Epiphany and other thoughts

I think I just figured out a note I love! Finally! I mean, I know there are blends that work well on me, but I've never been able to really truly single out a note... and that note is white musk. I tested Katharina just now, and it was a little sharp going on, but then I noticed that it has white musk in it, and so does Whitechapel, so I figured that maybe it would dry down differently on me- and half an hour later, it smells fantastic. It's the same musk- I can actually pick it out. That is freaking awesome.   I need to lose weight. This is not an epiphany, obviously (the white musk thing was the epiphany). It's just... incredibly important to me. I was explaining this to one of my bridesmaids earlier this week. I want to go out with my husband, and have people look at us and think: "What is that girl doing with that guy?" Here's why: I think he deserves that.

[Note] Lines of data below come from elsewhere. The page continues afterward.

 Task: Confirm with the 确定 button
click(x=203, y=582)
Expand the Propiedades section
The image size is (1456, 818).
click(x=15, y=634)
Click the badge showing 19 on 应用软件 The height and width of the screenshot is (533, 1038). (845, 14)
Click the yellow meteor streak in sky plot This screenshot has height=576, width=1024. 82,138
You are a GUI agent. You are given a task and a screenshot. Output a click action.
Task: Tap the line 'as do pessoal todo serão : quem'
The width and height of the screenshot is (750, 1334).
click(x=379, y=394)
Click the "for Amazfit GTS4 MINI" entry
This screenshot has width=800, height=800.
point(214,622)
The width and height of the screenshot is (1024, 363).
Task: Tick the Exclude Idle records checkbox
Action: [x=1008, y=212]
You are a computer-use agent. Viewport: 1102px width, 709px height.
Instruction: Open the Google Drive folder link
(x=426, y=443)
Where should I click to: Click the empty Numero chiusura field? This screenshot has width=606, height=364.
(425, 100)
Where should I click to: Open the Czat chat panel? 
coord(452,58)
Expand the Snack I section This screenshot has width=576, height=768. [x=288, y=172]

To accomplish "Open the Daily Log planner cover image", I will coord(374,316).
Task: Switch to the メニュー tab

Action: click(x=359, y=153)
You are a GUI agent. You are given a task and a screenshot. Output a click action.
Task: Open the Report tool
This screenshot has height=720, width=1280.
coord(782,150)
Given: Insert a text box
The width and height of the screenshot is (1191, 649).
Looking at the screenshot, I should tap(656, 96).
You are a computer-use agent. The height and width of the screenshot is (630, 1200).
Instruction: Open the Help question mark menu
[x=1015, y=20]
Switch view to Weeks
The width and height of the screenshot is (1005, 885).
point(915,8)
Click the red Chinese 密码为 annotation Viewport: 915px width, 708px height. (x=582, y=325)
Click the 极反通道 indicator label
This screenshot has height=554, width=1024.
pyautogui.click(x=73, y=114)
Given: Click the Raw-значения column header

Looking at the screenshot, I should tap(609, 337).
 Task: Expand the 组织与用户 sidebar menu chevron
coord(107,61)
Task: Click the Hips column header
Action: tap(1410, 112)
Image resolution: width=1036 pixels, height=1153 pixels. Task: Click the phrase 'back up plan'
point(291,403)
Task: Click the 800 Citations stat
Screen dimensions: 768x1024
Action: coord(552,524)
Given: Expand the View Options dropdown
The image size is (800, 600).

I want to make people sit up and take notice of him.   Please don't take that to mean I'm putting down his appearance; I'm very attracted to him. I just know that he doesn't have the physical appearance to match his heart- and trust me, if his phsyical appearance really did correspond to his heart, angels would weep and traffic would stop and there would be no more war and he'd be able to turn tap water into Shub Niggurath (the BPAL blend, not the Lovecraftian critter, because that would be seriously freaky- can you imagine? He'd have to get special glasses or something, because otherwise he'd unleash this terror onto the world... but yeah, getting off the subject here...) with a piercing glance and.... yeah. All that stuff.   He's that special. He deserves someone fantastic.